Wypadek w Szczecinie. Za kółkiem pijany antyterrorysta
Antyterrorysta z wieloletnim stażem rozbił się nieoznakowanym radiowozem w centrum Szczecina. Mężczyzna może zostać wydalony ze służby, procedura już została wszczęta.
Nowe informacje w sprawie tajemniczego wypadku w centrum Szczecina. W nocy z wtorku na środę samochód osobowy wjechał w barierki na ulicy Wyszyńskiego, a z najnowszych informacji, do których dotarli dziennikarze Onetu, wynika, że za kierownicą nieoznakowanego radiowozu siedział policjant pod wpływem alkoholu.
Reporterzy dotarli do informacji wskazujących, że wypadek spowodował mundurowy, który ma za sobą długi staż w służbach antyterrorystycznych. Mężczyźnie grozi wydalenie ze służby, procedura już została wszczęta.
Wypadek policjanta. Był "pod wpływem"
Policja nie ujawnia jakie stężenie alkoholu we krwi miał zatrzymany funkcjonariusz. Wiadomo jednak, że był pod wpływem alkoholu.

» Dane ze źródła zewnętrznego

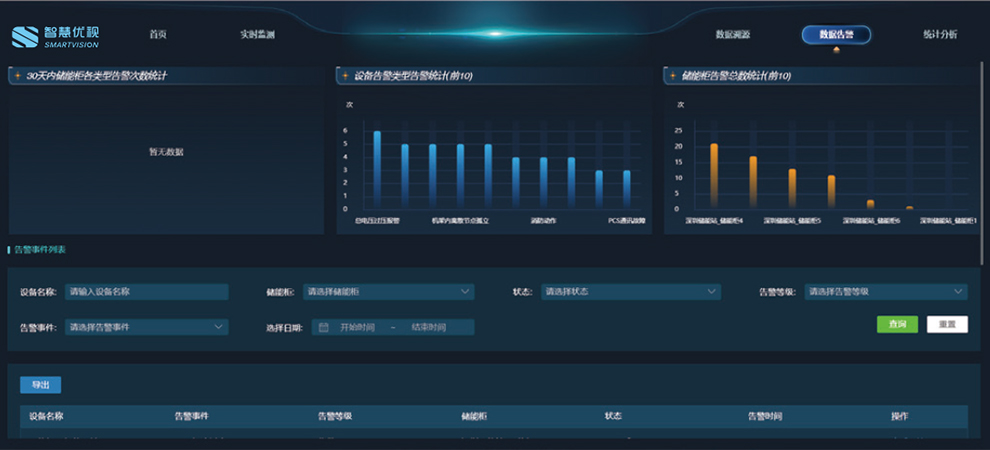Expand the 状态 status dropdown
990x450 pixels.
pyautogui.click(x=630, y=292)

Niemal od razu po zdarzeniu miał zostać zatrzymany, zakuty w kajdanki i przewieziony do komendy.
Zdarzenie potwierdziła dziennikarzom TVN24 nadkomisarz Mirosława Rudzińska z Komendy Wojewódzkiej Policji w Szczecinie.

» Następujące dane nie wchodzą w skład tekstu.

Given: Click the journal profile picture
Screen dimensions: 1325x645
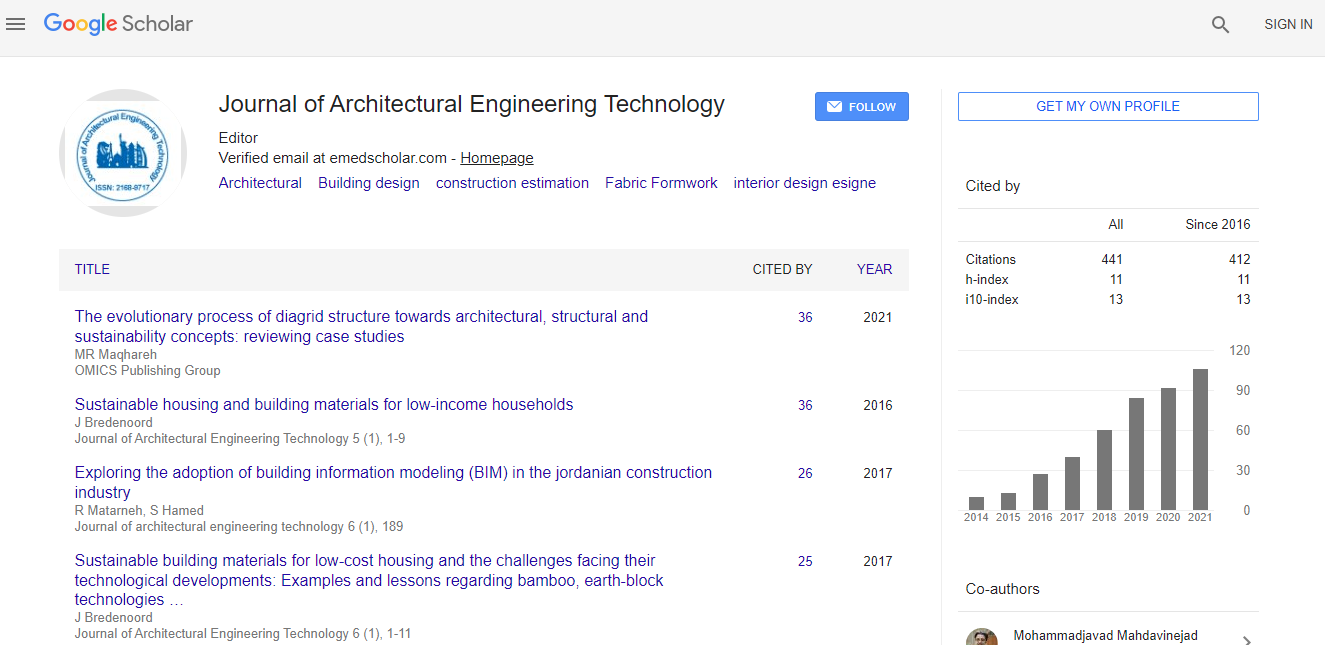Looking at the screenshot, I should (123, 153).
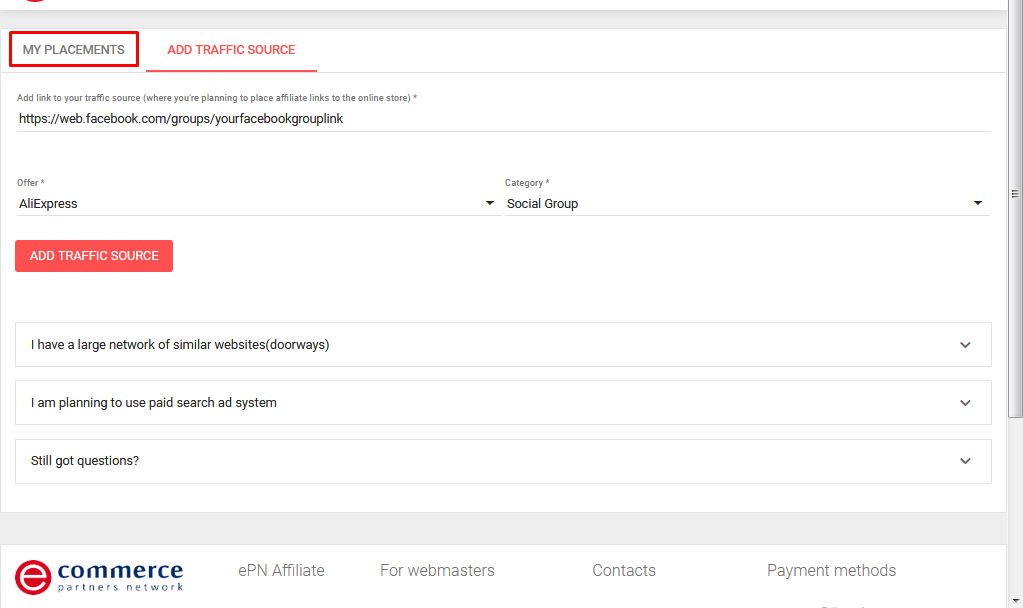This screenshot has height=608, width=1023.
Task: Open the ePN Affiliate footer link
Action: tap(281, 570)
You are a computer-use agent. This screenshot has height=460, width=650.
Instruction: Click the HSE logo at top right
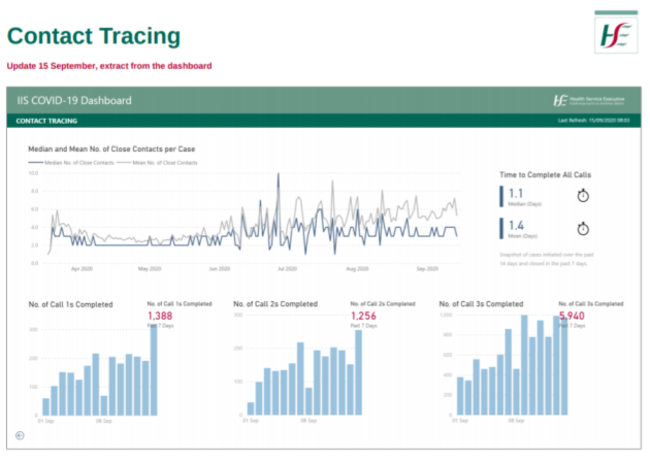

"W sprawie toczy się postępowanie administracyjne i przygotowawcze, jednak ze względu na ich wczesny etap nie możemy udzielić szczegółowych informacji. W związku z tym zdarzeniem wdrożona została procedura wydalenia funkcjonariusza ze służby" - przekazała w odpowiedzi przesłanej do redakcji nadkom. Rudzińska.
Według informacji podawanych przez Onetu zatrzymany policjant miał mieć za sobą już 14 lat służby, a w maju przyszłego roku mógłby ubiegać się o przejście na emeryturę.